Newly Located NASA Moon Buggy
A thought-lost-but-now-found NASA moon buggy as it appears today in an Alabama junkyard. (Image credit: Scrapyard owner via Motherboard.com)

A prototype lunar rover that was sold to a scrapyard and reported by NASA to be lost has now been found and may be heading to auction.

Just one day after the online magazine Motherboard broke the story about the thought-to-be-scrapped moon roveron Tuesday (Oct. 27), the 50-year-old NASA artifact popped up in the classifieds section of an Alabama newspaper.

'Special Auction,' declared the black-and-white ad placed in The Arab Tribune. 'Original prototype for the first moon buggy!' [Apollo 15: The Moon Buggy Debuts]

The coincidental timing of the ad aside, it was the first public indication that the rover, a predecessor to the Lunar Roving Vehicle (LRV) driven by the Apollo astronauts on the moon, still existed. According to the NASA paperwork obtained by Motherboard, the space agency had given up on recovering the early LRV for 'historical and educational purposes' after it had learned it had been sold for scrap.

But a spokesperson for the auction, who wished to remain anonymous, said NASA representatives had come to see the rover, taken measurements, and even 'authenticated it.' The dealer is now making sure he has legal title to the rover before going forward with its planned sale.

Developed in 1965, the prototype moon buggy, or mobile test article (MTA) was built by Brown Engineering for the Marshall Space Flight Center in Huntsville, Alabama. At one point, German rocket pioneer and then-center director Wernher von Braun took a turn test driving the MTA, also known as a Local Scientific Survey Module, on a track at Marshall.

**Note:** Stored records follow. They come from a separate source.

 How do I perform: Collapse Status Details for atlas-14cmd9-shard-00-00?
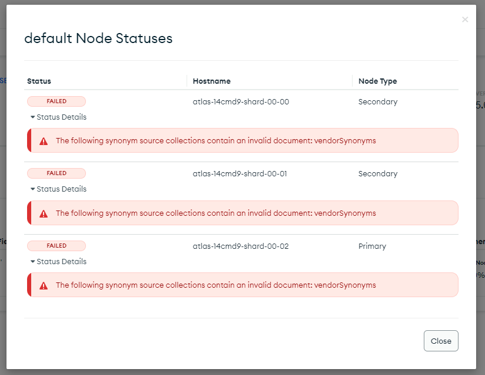[x=58, y=117]
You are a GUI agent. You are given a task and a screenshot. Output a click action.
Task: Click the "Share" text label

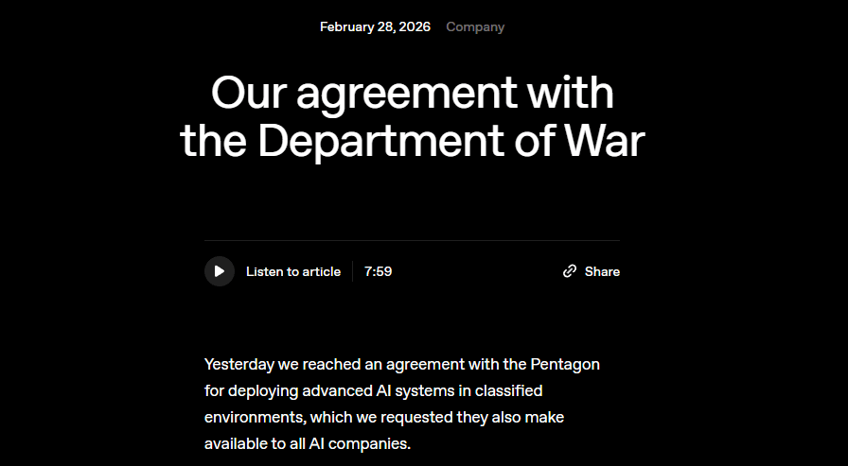click(x=602, y=272)
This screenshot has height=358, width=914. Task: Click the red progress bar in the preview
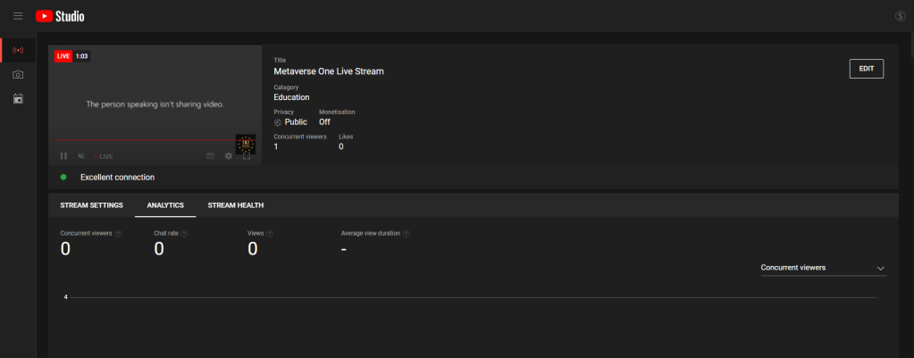[x=143, y=140]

The ten-foot-long (three meter) Brown MTA was accidentally rediscovered in 2014 by a historian for the U.S. Air Force while he was visiting his mother in Blountsville, Alabama. Spotting it sitting in a neighbor's backyard, he took photos of the four-wheeled vehicle and alerted NASA.

From there, the NASA Office of Inspector General (OIG) at Marshall tried to reach out to the owner, requesting the rover be returned so it could be restored. The letter, though, arrived too late, as the original owner was reported to have died and the rover sold to a scrap dealer.

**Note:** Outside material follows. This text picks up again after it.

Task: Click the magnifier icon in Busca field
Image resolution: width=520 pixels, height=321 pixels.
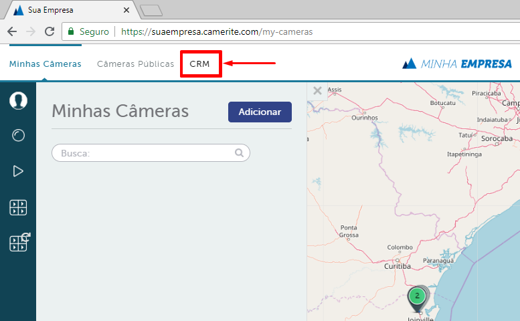Action: [x=239, y=153]
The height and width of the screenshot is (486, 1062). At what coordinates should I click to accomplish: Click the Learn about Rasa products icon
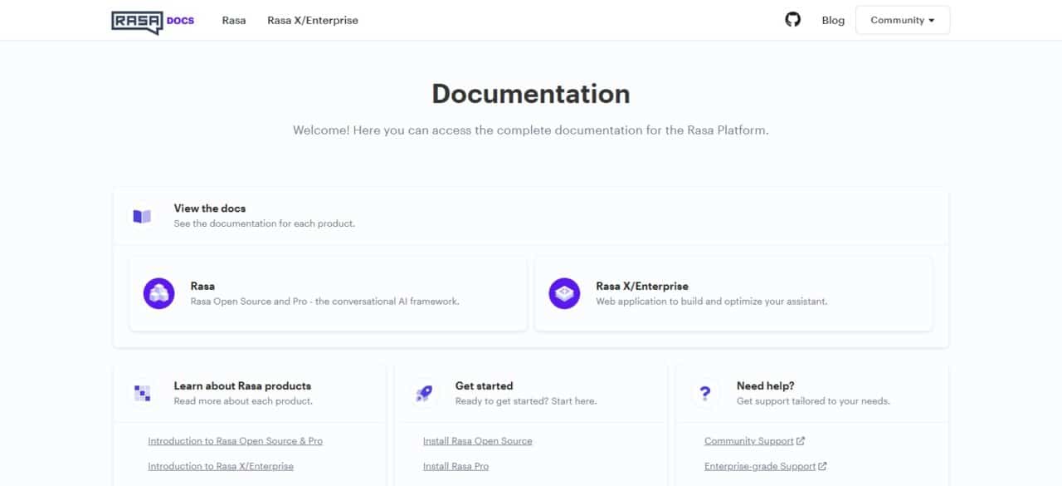(x=142, y=394)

But the scrapyard's owner had, in fact, set it aside.

'The unit does exist today. It is not scrapped. I have that unit in storage,' the owner said on Wednesday (Oct. 28).

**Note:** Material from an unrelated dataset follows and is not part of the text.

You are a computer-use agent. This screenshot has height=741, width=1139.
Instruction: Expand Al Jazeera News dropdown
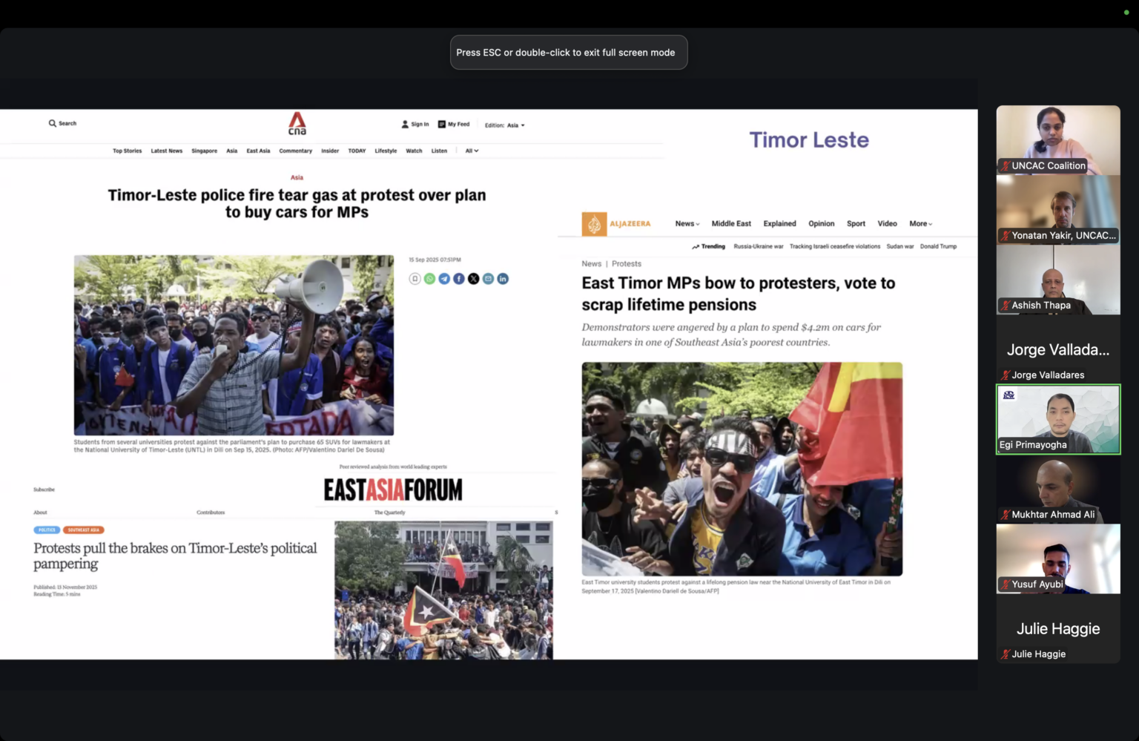[x=687, y=224]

A Brown Engineering prototype lunar rover, as seen in 1965, was sold for scrap after sitting in an Alabama backyard. (Image credit: NASA/MSFC)

It was not immediately clear why NASA closed its case in December 2014, although the dealer told Motherboard that it may have been because he was unwilling to donate it.

'I think they just wanted to get it into their possession,' he said. 'They offered me [perks], they offered me everything but cash.'

A photograph of the rover as it appears today reveals that it is in rough shape. It appears to be missing the antenna dish that was originally mounted to its top, as well as the driver's controls and seat that was used to drive it.

See a photograph of Wernher von Braun test driving the Brown Engineering mobile test article at collectSPACE.com.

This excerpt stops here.